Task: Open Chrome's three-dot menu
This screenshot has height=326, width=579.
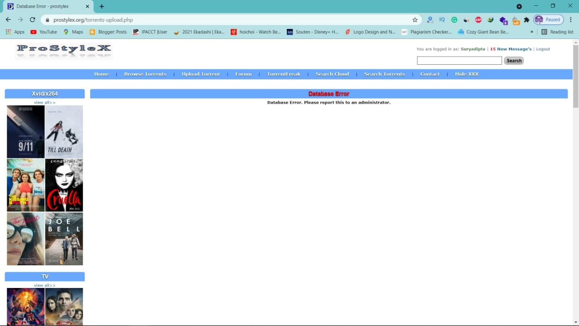Action: point(571,20)
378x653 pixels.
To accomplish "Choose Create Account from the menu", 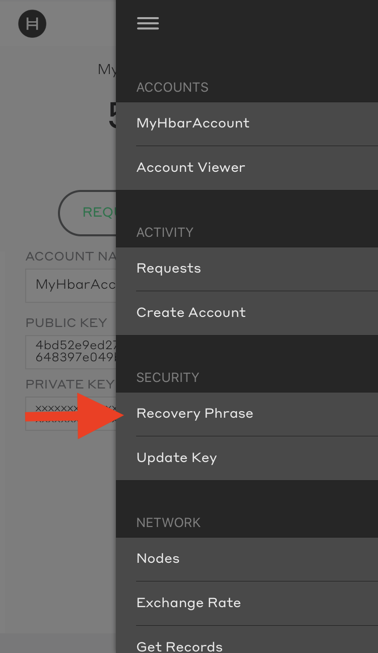I will 191,313.
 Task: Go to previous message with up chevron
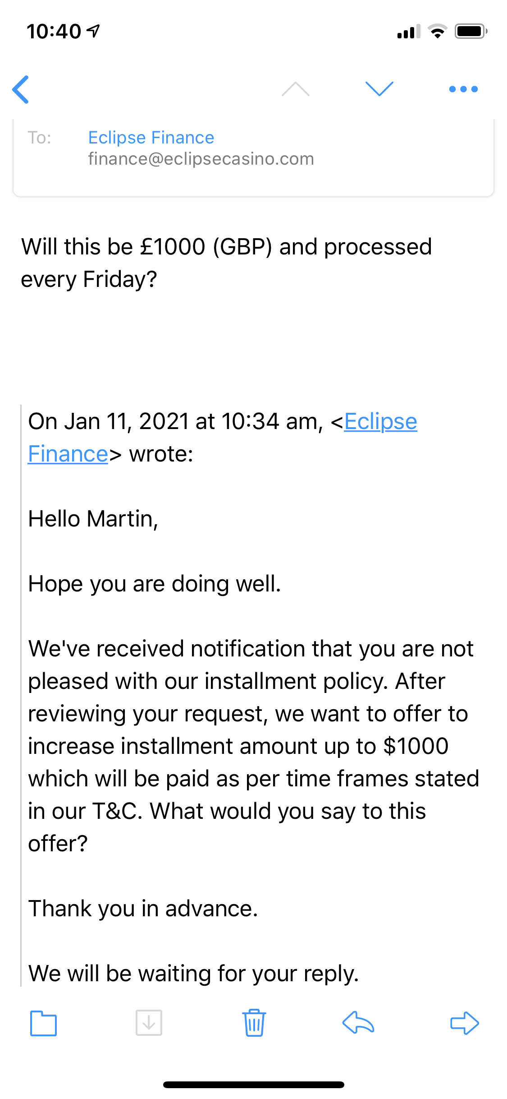point(296,89)
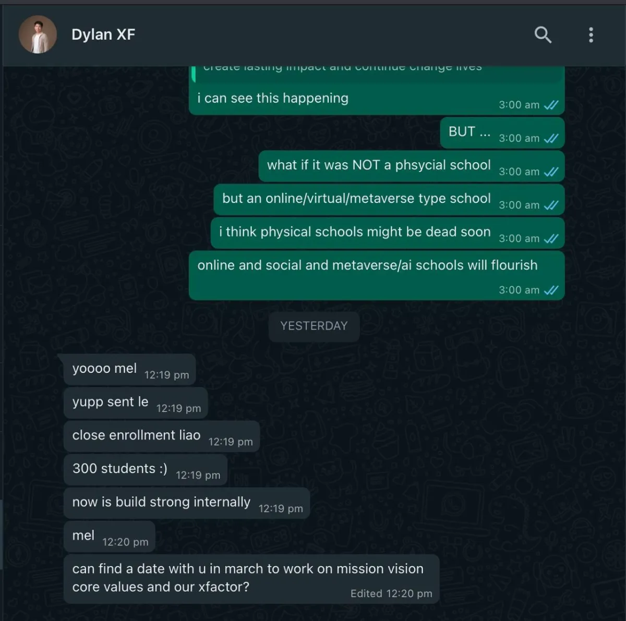The height and width of the screenshot is (621, 626).
Task: Select the 'now is build strong internally' message
Action: tap(187, 503)
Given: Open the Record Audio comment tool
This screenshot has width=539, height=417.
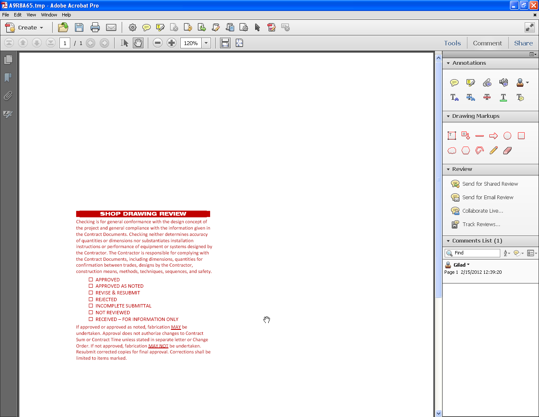Looking at the screenshot, I should 503,83.
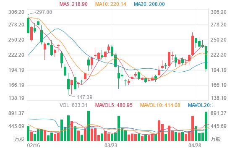The width and height of the screenshot is (235, 151).
Task: Click the 222.20 right price axis label
Action: (x=218, y=55)
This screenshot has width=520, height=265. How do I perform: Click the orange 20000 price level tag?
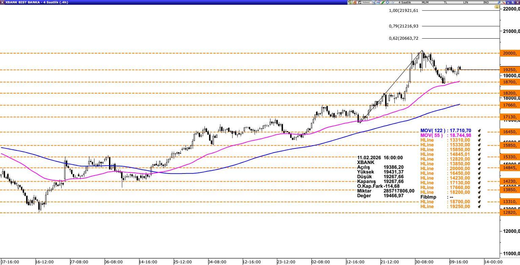coord(509,53)
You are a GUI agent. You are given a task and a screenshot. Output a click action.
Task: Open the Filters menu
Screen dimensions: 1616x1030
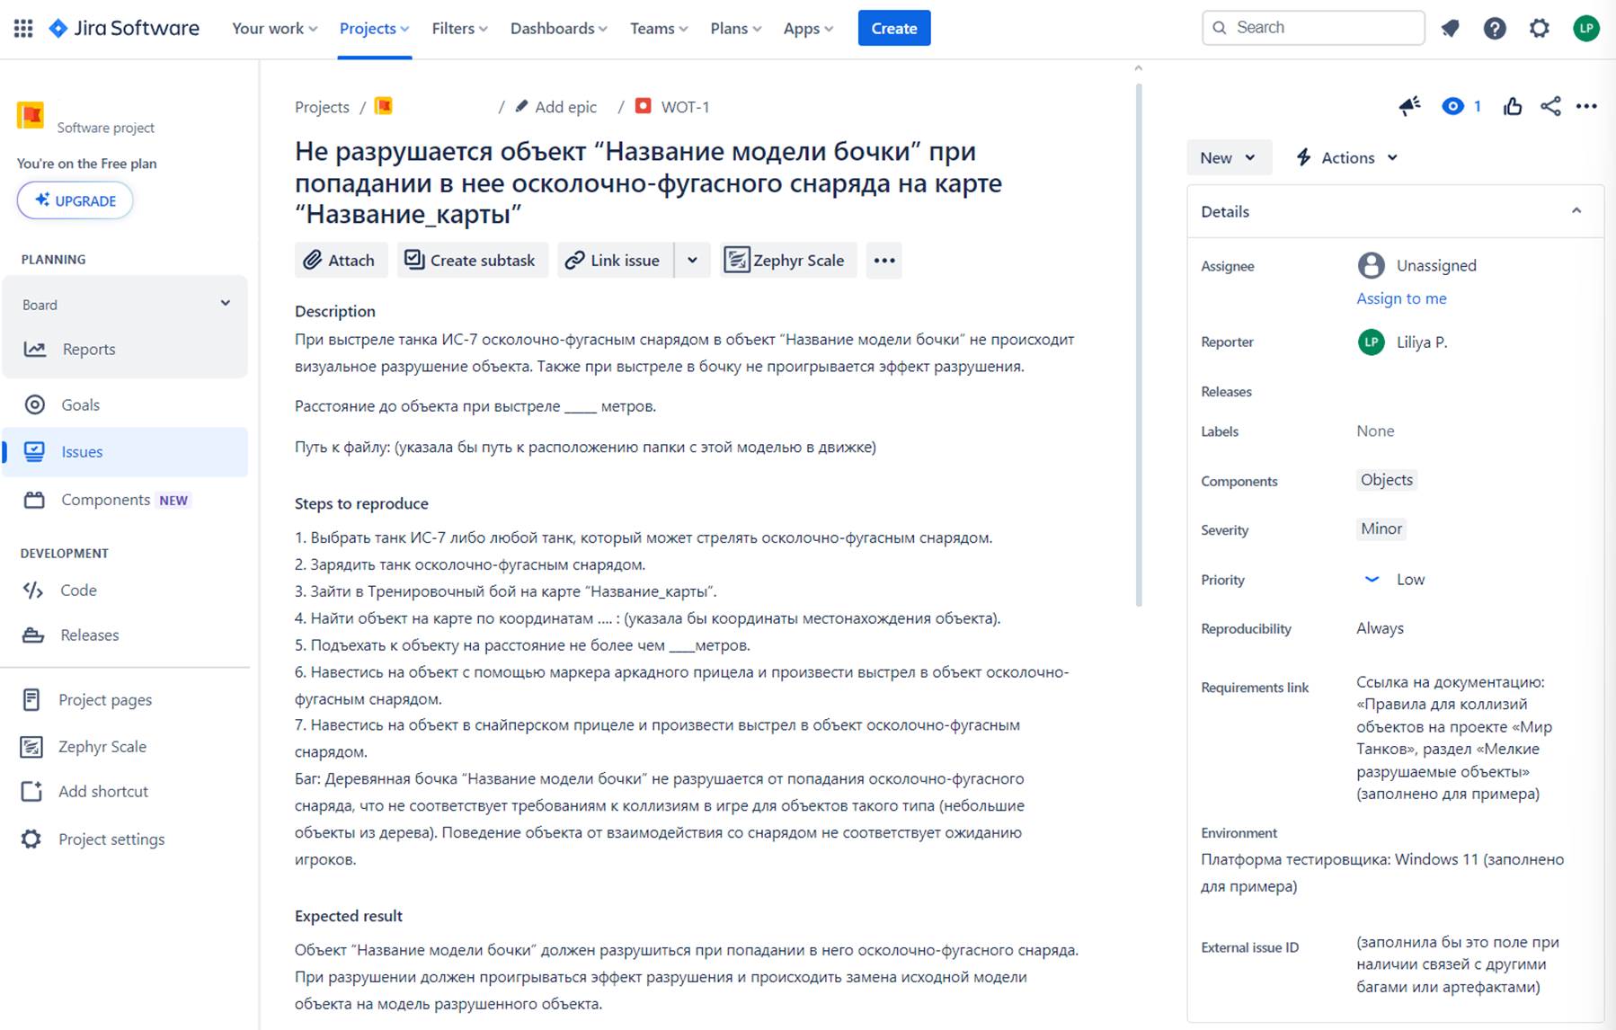pos(459,28)
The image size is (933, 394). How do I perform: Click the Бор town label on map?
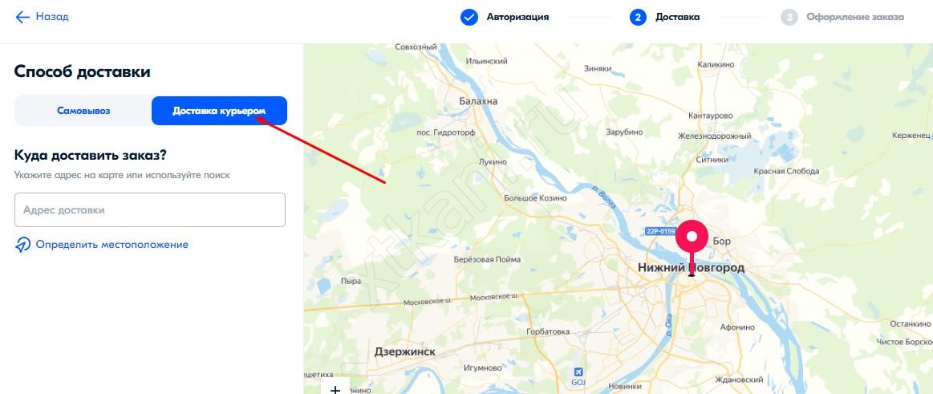(721, 242)
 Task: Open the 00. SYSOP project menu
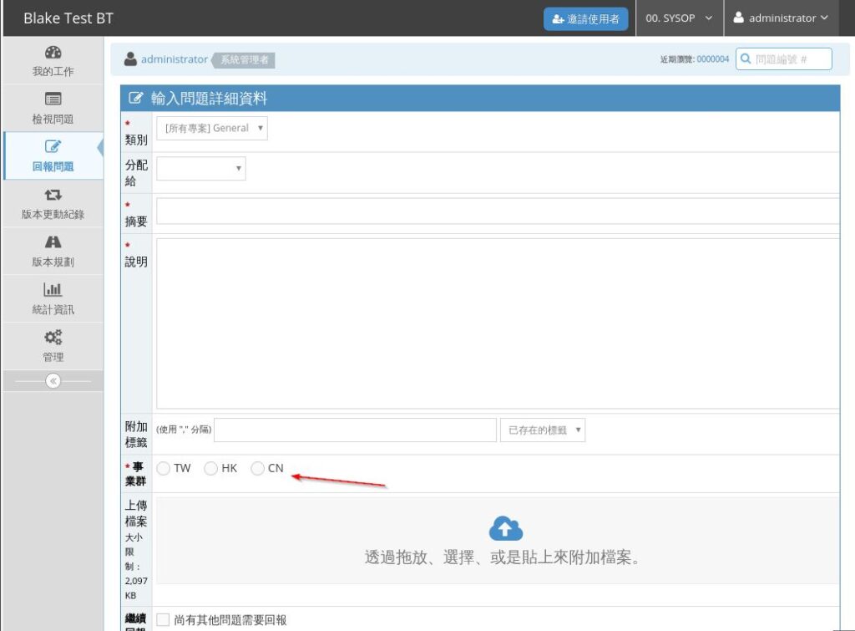[x=678, y=18]
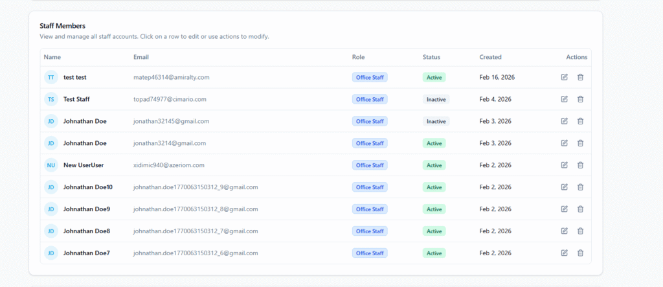Click the Created column header
The width and height of the screenshot is (663, 287).
point(490,57)
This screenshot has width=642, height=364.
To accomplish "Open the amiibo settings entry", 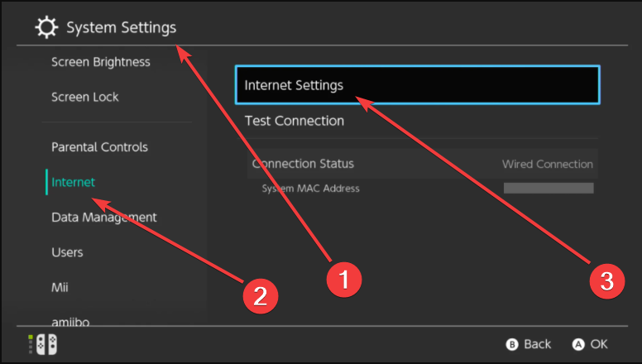I will coord(70,322).
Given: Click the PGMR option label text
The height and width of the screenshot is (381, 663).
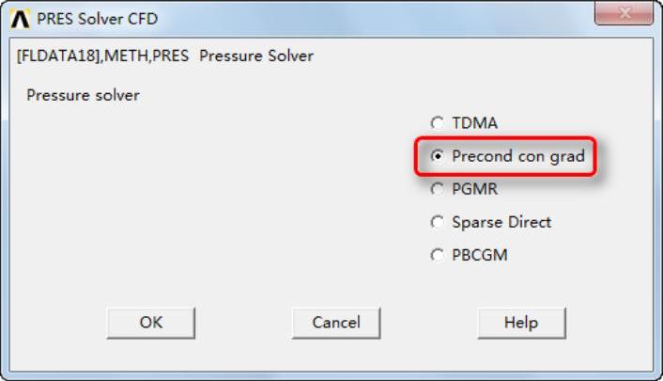Looking at the screenshot, I should [x=474, y=189].
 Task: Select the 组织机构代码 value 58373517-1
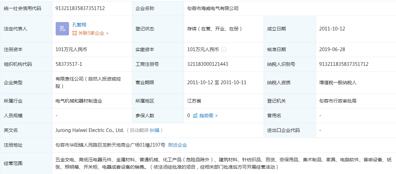[x=69, y=64]
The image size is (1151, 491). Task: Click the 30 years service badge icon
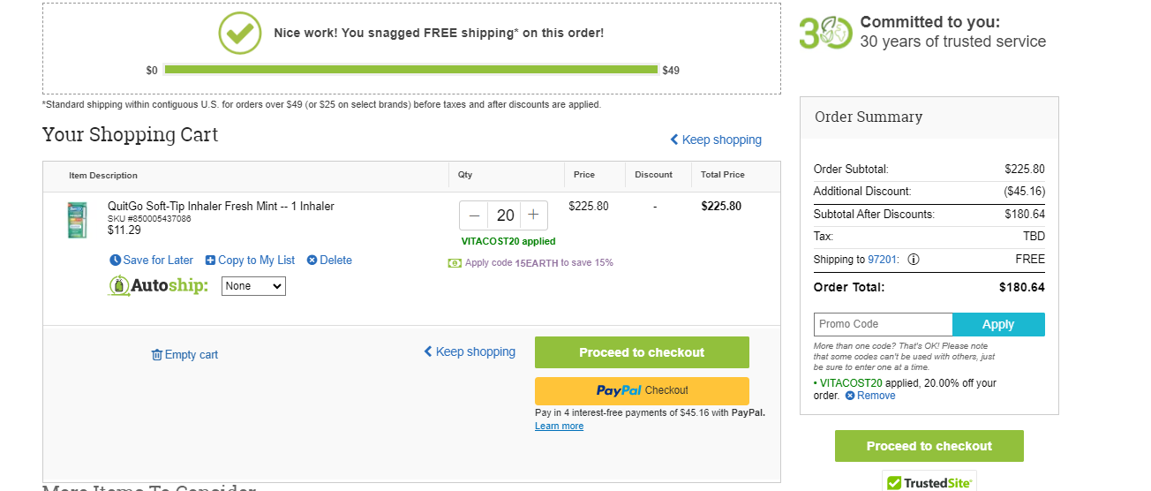[x=825, y=33]
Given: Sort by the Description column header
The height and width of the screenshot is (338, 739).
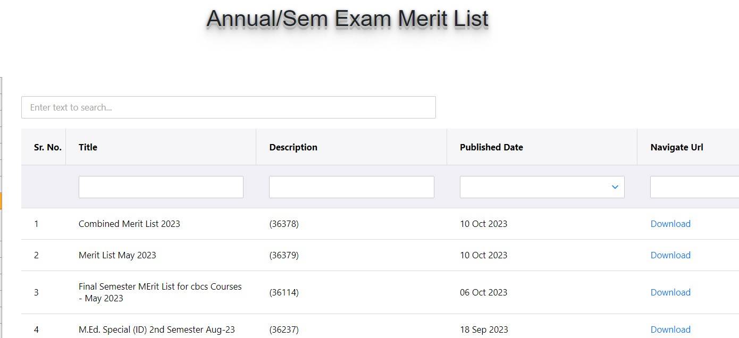Looking at the screenshot, I should pos(293,147).
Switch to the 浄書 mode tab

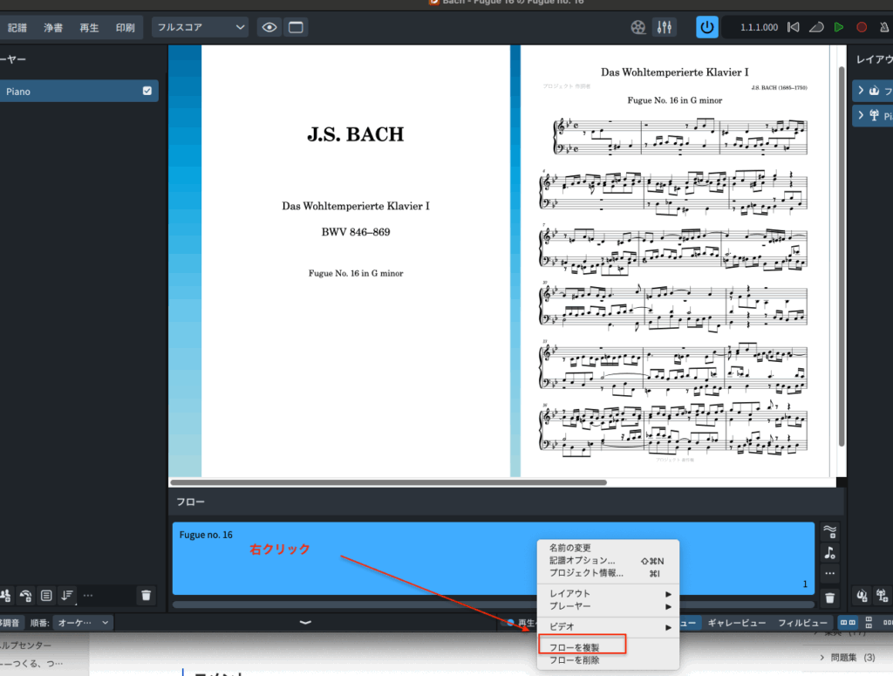53,27
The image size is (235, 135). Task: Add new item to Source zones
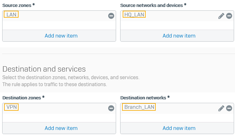[61, 36]
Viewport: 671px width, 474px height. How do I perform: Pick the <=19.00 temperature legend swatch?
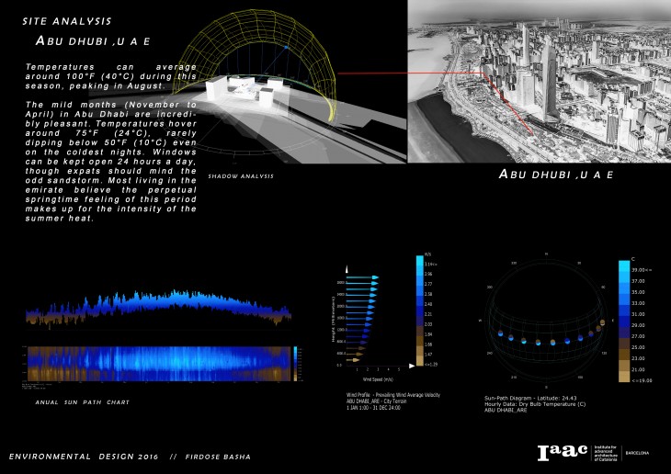tap(622, 376)
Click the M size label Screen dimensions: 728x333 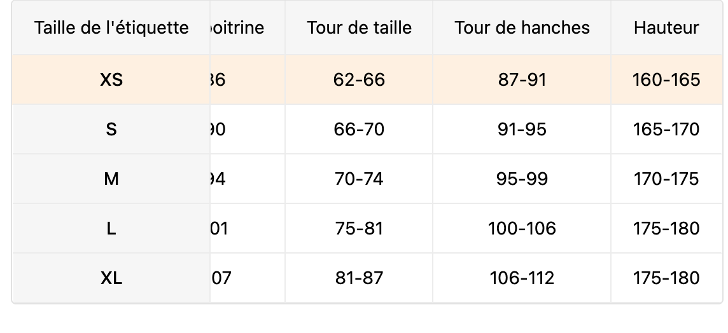[x=111, y=179]
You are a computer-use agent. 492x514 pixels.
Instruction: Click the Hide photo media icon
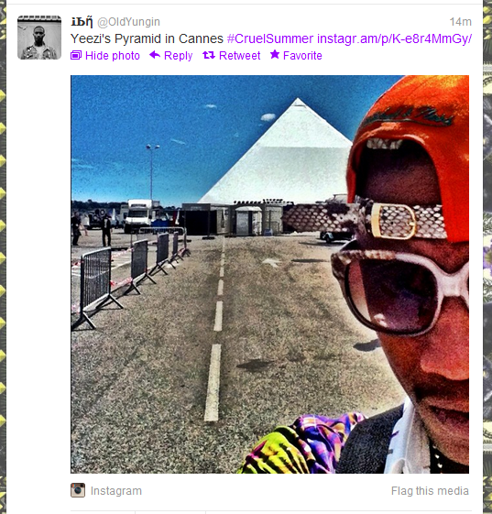pyautogui.click(x=76, y=55)
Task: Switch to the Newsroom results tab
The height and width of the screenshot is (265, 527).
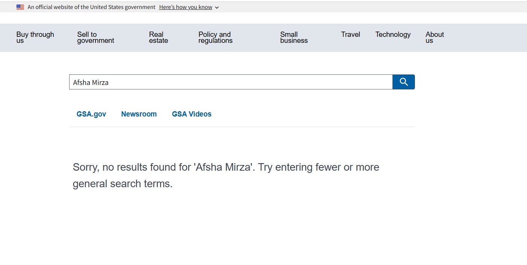Action: tap(139, 114)
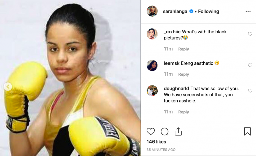View the 146 likes list

click(x=156, y=142)
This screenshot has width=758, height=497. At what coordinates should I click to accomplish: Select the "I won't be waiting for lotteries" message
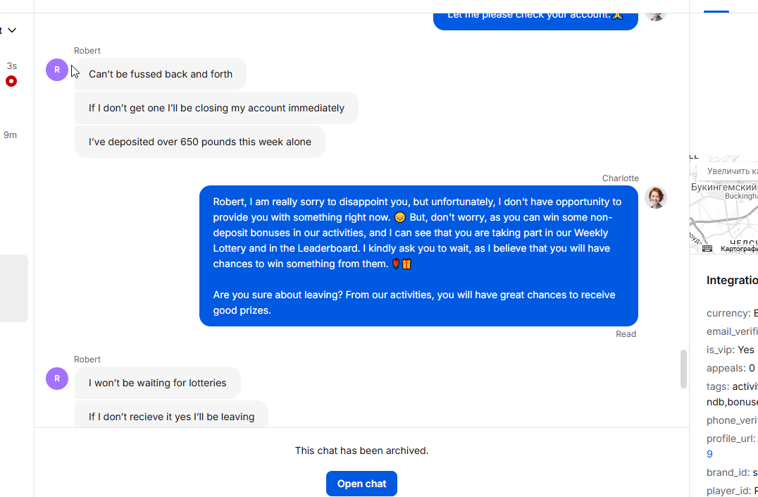coord(158,383)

__________________________________________________

_EXERCISE BRIEF_.
Report the number of lines in these entries that hold the word "agent". Add nothing else.

_RESPONSE FOR THIS EXERCISE_.
2